*** Opening Source data ***

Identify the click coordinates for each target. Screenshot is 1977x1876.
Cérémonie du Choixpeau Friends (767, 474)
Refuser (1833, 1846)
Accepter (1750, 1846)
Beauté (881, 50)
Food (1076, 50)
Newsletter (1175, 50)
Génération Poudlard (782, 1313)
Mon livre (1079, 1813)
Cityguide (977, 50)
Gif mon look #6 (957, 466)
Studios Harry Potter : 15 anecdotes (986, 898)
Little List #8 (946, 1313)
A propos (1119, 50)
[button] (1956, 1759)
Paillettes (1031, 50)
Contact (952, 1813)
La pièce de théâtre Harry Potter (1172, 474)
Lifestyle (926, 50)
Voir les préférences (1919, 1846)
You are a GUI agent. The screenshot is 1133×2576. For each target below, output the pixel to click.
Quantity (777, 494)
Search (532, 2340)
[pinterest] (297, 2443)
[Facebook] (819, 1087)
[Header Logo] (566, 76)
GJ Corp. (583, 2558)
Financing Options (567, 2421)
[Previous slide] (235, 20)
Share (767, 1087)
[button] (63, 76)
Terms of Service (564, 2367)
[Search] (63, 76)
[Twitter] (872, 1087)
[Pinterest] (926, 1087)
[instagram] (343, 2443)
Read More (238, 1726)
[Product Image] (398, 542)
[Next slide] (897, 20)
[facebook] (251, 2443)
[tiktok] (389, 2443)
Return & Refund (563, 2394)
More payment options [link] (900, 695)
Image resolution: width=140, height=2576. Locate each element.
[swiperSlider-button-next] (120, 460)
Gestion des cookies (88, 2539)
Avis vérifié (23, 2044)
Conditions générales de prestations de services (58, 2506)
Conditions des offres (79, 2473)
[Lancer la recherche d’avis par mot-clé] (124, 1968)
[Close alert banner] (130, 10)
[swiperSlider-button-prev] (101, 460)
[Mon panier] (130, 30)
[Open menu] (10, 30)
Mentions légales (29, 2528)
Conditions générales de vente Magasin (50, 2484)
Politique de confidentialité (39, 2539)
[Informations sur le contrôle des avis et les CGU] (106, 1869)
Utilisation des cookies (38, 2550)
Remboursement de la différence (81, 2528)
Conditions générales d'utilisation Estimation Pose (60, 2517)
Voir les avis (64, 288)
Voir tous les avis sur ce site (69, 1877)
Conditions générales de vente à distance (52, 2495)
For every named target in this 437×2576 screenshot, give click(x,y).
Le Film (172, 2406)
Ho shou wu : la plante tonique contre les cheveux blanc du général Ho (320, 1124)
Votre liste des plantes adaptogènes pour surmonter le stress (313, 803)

*** Closing Source data ***

### To do
Would you please repeat exactly the lines above, starting at the line with "[button] (63, 76)" and stopping at the line with "Conditions générales de prestations", both included?

### Written solution
[button] (63, 76)
Terms of Service (564, 2367)
[Search] (63, 76)
[Twitter] (872, 1087)
[Pinterest] (926, 1087)
[instagram] (343, 2443)
Read More (238, 1726)
[Product Image] (398, 542)
[Next slide] (897, 20)
[facebook] (251, 2443)
[tiktok] (389, 2443)
Return & Refund (563, 2394)
More payment options [link] (900, 695)
Image resolution: width=140, height=2576. Locate each element.
[swiperSlider-button-next] (120, 460)
Gestion des cookies (88, 2539)
Avis vérifié (23, 2044)
Conditions générales de prestations de services (58, 2506)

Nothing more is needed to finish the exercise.